§ **Work required**
Each line of the records that includes "agent" should be found and copied.
Segment Start: Provided records
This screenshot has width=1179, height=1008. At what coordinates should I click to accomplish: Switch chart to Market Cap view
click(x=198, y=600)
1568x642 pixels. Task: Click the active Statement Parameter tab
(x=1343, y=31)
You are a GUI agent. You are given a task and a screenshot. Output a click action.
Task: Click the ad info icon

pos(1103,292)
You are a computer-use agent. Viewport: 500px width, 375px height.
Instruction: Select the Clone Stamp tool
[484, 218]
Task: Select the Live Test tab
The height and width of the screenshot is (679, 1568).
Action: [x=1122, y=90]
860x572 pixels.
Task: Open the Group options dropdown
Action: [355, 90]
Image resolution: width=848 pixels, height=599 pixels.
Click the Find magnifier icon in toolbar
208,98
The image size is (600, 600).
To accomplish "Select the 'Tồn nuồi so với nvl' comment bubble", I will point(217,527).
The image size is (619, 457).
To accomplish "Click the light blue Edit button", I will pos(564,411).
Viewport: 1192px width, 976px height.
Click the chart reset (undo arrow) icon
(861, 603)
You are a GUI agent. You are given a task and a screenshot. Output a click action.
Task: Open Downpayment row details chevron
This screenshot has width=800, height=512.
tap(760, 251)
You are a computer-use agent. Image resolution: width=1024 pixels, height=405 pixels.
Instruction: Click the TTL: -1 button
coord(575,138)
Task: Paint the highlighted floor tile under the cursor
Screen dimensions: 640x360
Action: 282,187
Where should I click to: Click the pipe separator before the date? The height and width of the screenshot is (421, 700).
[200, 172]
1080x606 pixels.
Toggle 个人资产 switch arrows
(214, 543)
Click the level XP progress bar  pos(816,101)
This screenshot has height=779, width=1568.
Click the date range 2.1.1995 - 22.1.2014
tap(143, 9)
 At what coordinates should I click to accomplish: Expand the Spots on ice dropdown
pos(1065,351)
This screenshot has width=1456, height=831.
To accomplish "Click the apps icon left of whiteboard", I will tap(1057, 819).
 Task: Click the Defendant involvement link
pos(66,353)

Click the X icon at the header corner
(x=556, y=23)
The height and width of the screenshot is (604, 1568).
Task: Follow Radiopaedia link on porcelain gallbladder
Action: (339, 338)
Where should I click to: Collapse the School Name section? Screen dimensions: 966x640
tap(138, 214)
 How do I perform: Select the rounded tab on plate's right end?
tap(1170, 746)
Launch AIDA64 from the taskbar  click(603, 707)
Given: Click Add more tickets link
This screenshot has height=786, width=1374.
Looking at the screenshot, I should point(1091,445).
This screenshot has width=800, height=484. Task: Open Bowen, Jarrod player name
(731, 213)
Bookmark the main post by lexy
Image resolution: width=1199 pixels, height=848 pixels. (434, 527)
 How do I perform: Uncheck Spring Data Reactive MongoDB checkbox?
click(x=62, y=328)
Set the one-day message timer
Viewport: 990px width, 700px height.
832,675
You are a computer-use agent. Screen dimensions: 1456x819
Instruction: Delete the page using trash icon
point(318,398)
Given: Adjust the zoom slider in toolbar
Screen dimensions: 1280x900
Segment End: Provided records
§ **Answer below**
You are a GUI agent. You are given a task and a screenshot. Output a click action.
You are a computer-use agent. Viewport: 500px width, 375px height.
You are a GUI agent. You are given a task and a screenshot. Output a click action.
You are a computer-use agent. Image resolution: width=1024 pixels, height=405 pixels.
You are a computer-use agent. Screen dimensions: 1456x819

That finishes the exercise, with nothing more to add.